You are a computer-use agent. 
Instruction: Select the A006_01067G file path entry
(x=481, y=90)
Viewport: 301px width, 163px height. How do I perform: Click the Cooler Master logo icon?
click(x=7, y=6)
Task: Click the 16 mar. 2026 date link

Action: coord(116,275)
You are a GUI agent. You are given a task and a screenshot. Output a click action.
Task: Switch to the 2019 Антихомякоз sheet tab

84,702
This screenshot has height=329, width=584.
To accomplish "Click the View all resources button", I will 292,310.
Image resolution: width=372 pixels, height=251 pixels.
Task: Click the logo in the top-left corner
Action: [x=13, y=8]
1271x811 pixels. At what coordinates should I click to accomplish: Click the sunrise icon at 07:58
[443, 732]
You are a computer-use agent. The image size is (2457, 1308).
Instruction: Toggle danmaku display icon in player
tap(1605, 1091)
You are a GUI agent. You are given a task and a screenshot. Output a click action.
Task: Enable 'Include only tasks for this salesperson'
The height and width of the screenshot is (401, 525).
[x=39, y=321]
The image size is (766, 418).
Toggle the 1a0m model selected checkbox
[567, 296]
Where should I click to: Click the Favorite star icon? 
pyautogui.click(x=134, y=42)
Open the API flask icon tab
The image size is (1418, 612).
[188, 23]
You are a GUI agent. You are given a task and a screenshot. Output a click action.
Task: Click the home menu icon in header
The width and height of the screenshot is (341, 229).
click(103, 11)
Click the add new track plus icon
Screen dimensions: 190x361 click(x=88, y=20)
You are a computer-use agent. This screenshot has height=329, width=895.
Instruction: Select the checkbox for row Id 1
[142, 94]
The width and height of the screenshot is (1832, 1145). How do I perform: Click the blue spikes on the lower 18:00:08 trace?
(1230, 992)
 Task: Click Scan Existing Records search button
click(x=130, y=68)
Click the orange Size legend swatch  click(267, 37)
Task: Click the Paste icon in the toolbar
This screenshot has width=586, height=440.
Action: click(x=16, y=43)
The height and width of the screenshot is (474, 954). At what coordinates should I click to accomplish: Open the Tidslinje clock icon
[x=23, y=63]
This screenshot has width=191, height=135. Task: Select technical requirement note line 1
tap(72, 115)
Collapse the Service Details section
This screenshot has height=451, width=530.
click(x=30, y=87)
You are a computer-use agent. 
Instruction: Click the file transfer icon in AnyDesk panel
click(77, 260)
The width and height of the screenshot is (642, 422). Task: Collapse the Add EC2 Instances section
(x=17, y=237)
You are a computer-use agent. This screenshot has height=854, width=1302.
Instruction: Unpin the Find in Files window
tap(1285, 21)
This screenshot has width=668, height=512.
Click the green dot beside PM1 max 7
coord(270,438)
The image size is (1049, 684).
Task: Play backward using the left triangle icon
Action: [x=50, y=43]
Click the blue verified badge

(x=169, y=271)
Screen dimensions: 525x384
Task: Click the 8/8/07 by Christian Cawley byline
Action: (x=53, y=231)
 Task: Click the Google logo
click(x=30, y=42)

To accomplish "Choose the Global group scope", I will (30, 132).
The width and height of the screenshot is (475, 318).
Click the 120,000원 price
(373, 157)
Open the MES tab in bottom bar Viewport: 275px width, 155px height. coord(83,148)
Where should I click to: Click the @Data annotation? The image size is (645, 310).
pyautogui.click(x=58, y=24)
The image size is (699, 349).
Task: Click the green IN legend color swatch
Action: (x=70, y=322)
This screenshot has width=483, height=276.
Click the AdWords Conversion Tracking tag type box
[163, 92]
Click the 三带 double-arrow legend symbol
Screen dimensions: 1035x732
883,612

> [YOUR GOAL]
Copy out every one of the rows above word for word, leaving nothing out and changing nothing.

> [RESPONSE]
You are a computer-use agent. 
Instruction: Select the A006_01067G file path entry
(x=481, y=90)
Viewport: 301px width, 163px height. How do I perform: Click the Cooler Master logo icon?
click(x=7, y=6)
Task: Click the 16 mar. 2026 date link

Action: coord(116,275)
You are a GUI agent. You are given a task and a screenshot. Output a click action.
Task: Switch to the 2019 Антихомякоз sheet tab

84,702
This screenshot has height=329, width=584.
To accomplish "Click the View all resources button", I will 292,310.
Image resolution: width=372 pixels, height=251 pixels.
Task: Click the logo in the top-left corner
Action: [x=13, y=8]
1271x811 pixels. At what coordinates should I click to accomplish: Click the sunrise icon at 07:58
[443, 732]
You are a computer-use agent. The image size is (2457, 1308).
Instruction: Toggle danmaku display icon in player
tap(1605, 1091)
You are a GUI agent. You are given a task and a screenshot. Output a click action.
Task: Enable 'Include only tasks for this salesperson'
The height and width of the screenshot is (401, 525).
[x=39, y=321]
The image size is (766, 418).
Toggle the 1a0m model selected checkbox
[567, 296]
Where should I click to: Click the Favorite star icon? 
pyautogui.click(x=134, y=42)
Open the API flask icon tab
The image size is (1418, 612).
[188, 23]
You are a GUI agent. You are given a task and a screenshot. Output a click action.
Task: Click the home menu icon in header
The width and height of the screenshot is (341, 229).
click(103, 11)
Click the add new track plus icon
Screen dimensions: 190x361 click(x=88, y=20)
You are a computer-use agent. This screenshot has height=329, width=895.
Instruction: Select the checkbox for row Id 1
[142, 94]
The width and height of the screenshot is (1832, 1145). How do I perform: Click the blue spikes on the lower 18:00:08 trace?
(1230, 992)
 Task: Click Scan Existing Records search button
click(x=130, y=68)
Click the orange Size legend swatch  click(267, 37)
Task: Click the Paste icon in the toolbar
This screenshot has width=586, height=440.
Action: click(x=16, y=43)
The height and width of the screenshot is (474, 954). At what coordinates should I click to accomplish: Open the Tidslinje clock icon
[x=23, y=63]
This screenshot has width=191, height=135. Task: Select technical requirement note line 1
tap(72, 115)
Collapse the Service Details section
This screenshot has height=451, width=530.
click(x=30, y=87)
You are a computer-use agent. 
Instruction: Click the file transfer icon in AnyDesk panel
click(77, 260)
The width and height of the screenshot is (642, 422). Task: Collapse the Add EC2 Instances section
(x=17, y=237)
You are a computer-use agent. This screenshot has height=854, width=1302.
Instruction: Unpin the Find in Files window
tap(1285, 21)
This screenshot has width=668, height=512.
Click the green dot beside PM1 max 7
coord(270,438)
The image size is (1049, 684).
Task: Play backward using the left triangle icon
Action: [x=50, y=43]
Click the blue verified badge

(x=169, y=271)
Screen dimensions: 525x384
Task: Click the 8/8/07 by Christian Cawley byline
Action: (x=53, y=231)
 Task: Click the Google logo
click(x=30, y=42)

To accomplish "Choose the Global group scope", I will (30, 132).
The width and height of the screenshot is (475, 318).
Click the 120,000원 price
(373, 157)
Open the MES tab in bottom bar Viewport: 275px width, 155px height. coord(83,148)
Where should I click to: Click the @Data annotation? The image size is (645, 310).
pyautogui.click(x=58, y=24)
The image size is (699, 349).
Task: Click the green IN legend color swatch
Action: (x=70, y=322)
This screenshot has width=483, height=276.
Click the AdWords Conversion Tracking tag type box
[163, 92]
Click the 三带 double-arrow legend symbol
Screen dimensions: 1035x732
883,612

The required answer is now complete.